Entradas de dados salvas
'''
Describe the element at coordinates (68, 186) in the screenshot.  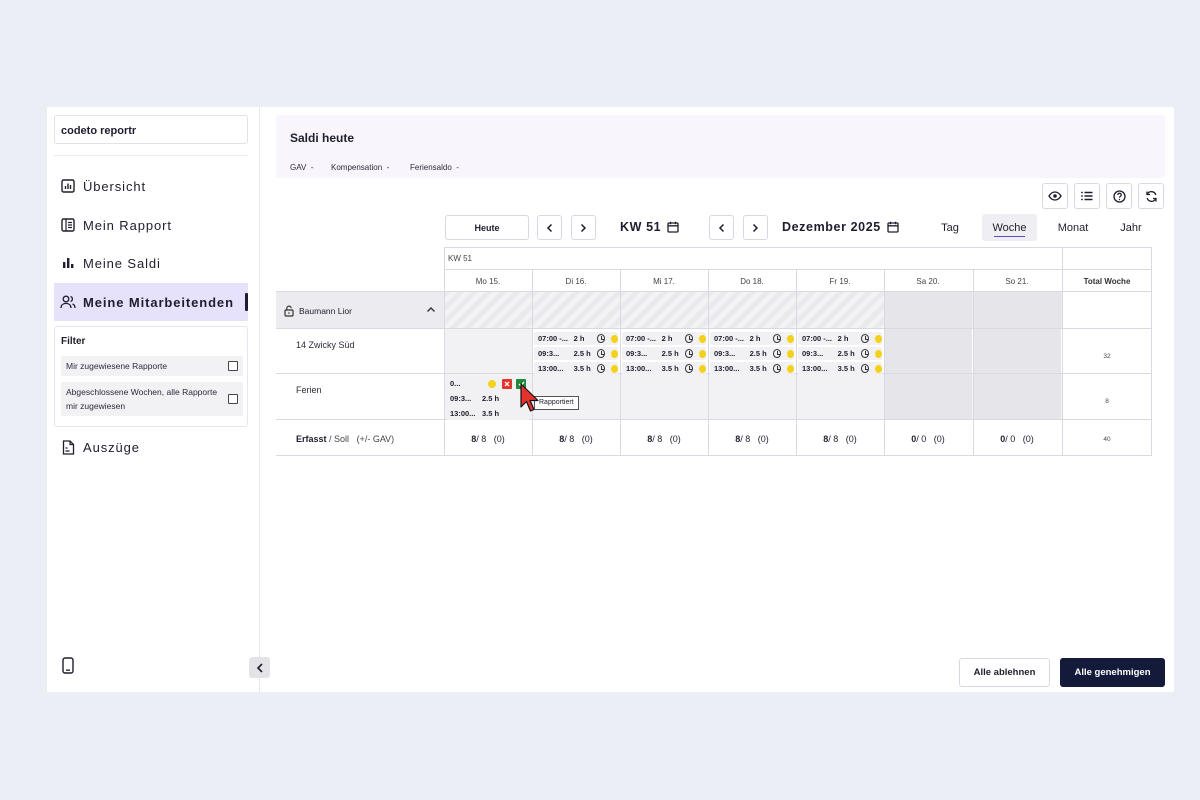
I see `chart-box-icon` at that location.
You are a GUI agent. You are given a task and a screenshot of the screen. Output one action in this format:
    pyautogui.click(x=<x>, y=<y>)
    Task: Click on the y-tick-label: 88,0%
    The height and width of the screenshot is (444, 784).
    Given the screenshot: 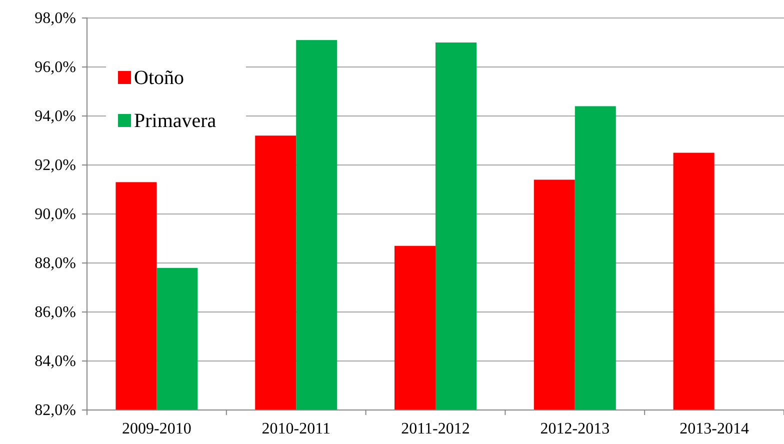 What is the action you would take?
    pyautogui.click(x=55, y=264)
    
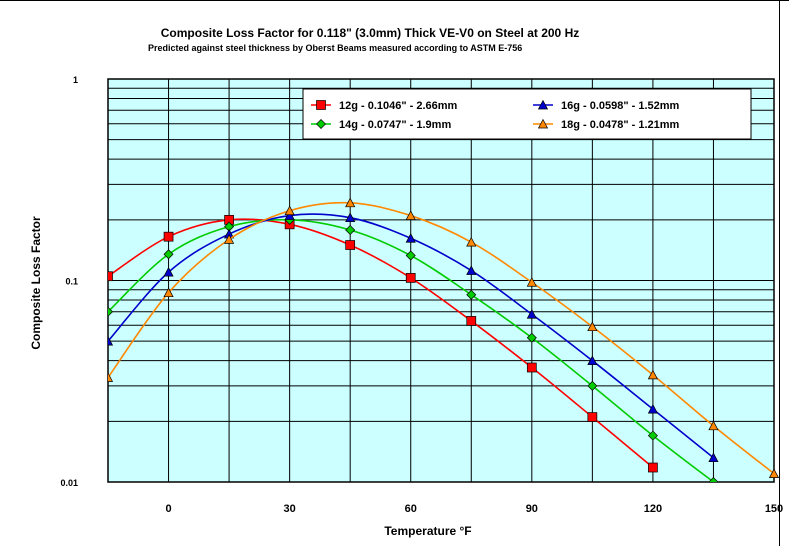 The width and height of the screenshot is (789, 551). I want to click on x-tick-label: 150, so click(774, 509).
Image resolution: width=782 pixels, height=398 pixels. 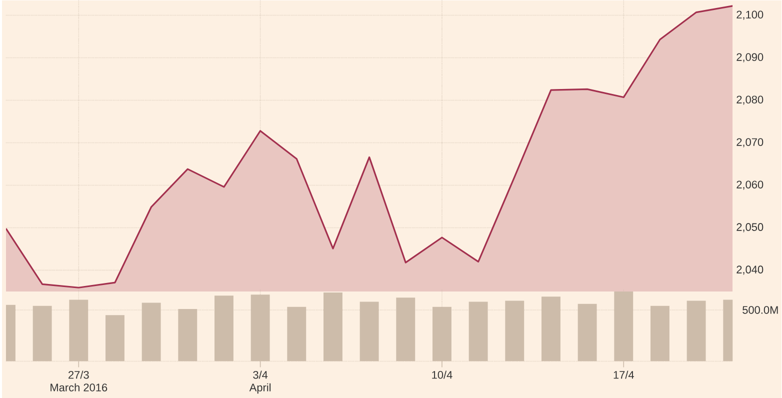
'''
» O que produzir
Altere os dados da linha que contém "You are a GUI" até a linha que contém "The height and", ambas incluídas, trocando "screenshot" por "screen capture" sem mexer em mais nada. Apresente apenas esse trecho.

» Resposta escrita
You are a GUI agent. You are given a task and a screen capture of the screen. Output one action in this format:
    pyautogui.click(x=<x>, y=<y>)
    Task: Click on the y-tick-label: 88,0%
    The height and width of the screen capture is (444, 784).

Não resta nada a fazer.